*作業内容*.
1. 提供テキストによると、MotionSolveでクリアランスをモデル化する場合、ジョイントを何で置き換えることができますか。
2. 提供テキストの「ジョイントは、クリアランスや」から「またはトルクが使用できます。」までを、一字も変えずに書き出してください。

*提供テキスト*.
▬▬▬▬▬▬
ジョイントは、クリアランスや摩擦といった影響を考慮しないことによって自動車やトラックの車体全体のアセンブリのような複雑な機構システムのシミュレーションに多大な計算効率を与えます。しかしながら、これらの影響は重要である場合もあります。MotionSolveでは、これらの影響を違った方法でモデル化することが可能です。例えば、クリアランスをモデル化するには、ジョイントを接触力要素で置き換えることができます。ジョイント内の摩擦をモデル化するには、ジョイントの反力運動学の関数としてフォースまたはトルクが使用できます。

モーション

ジョイントと同様、モーションは、アクチュエータの理想化された表現です。モーションは、いくつかの自由度を拘束し、指定された時間の関数として変化します。発生する拘束力は、モーションを生成するために必要な作用力です。モーションは、システムにエネルギーを追加、もしくは削除する場合があります。
▬▬▬▬▬▬
*提供データ*.
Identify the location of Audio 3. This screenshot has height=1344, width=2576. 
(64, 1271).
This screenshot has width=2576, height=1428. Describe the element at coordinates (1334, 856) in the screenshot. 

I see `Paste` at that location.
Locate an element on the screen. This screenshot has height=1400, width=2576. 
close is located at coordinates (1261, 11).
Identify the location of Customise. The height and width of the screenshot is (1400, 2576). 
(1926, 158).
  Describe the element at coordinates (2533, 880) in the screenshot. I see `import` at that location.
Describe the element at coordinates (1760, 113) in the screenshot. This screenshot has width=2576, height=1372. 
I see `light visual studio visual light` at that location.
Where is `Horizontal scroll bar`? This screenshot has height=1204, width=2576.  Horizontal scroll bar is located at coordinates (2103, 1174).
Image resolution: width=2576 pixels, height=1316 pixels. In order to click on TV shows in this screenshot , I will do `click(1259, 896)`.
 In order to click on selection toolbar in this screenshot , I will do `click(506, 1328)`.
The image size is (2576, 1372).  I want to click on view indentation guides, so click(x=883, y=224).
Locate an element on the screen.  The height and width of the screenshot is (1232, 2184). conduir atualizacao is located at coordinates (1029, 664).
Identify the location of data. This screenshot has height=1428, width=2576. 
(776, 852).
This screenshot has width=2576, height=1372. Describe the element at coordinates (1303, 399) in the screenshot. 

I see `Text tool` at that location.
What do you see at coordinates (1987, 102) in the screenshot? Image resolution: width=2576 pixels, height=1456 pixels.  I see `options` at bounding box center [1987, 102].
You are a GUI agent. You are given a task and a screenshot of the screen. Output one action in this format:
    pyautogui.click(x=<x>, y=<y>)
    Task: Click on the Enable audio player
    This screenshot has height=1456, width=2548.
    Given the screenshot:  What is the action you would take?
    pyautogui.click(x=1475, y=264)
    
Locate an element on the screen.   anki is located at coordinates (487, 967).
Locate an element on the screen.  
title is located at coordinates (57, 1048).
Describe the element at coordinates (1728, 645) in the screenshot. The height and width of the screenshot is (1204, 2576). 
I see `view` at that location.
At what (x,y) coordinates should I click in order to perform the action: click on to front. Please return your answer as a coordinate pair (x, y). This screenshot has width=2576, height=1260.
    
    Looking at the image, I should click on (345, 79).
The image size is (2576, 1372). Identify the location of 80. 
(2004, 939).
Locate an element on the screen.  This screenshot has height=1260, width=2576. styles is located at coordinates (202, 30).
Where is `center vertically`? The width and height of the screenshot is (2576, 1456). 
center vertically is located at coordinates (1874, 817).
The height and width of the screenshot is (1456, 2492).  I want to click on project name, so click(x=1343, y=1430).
▬▬▬▬▬▬
*回答一覧*.
1. 接触力要素

2.
ジョイントは、クリアランスや摩擦といった影響を考慮しないことによって自動車やトラックの車体全体のアセンブリのような複雑な機構システムのシミュレーションに多大な計算効率を与えます。しかしながら、これらの影響は重要である場合もあります。MotionSolveでは、これらの影響を違った方法でモデル化することが可能です。例えば、クリアランスをモデル化するには、ジョイントを接触力要素で置き換えることができます。ジョイント内の摩擦をモデル化するには、ジョイントの反力運動学の関数としてフォースまたはトルクが使用できます。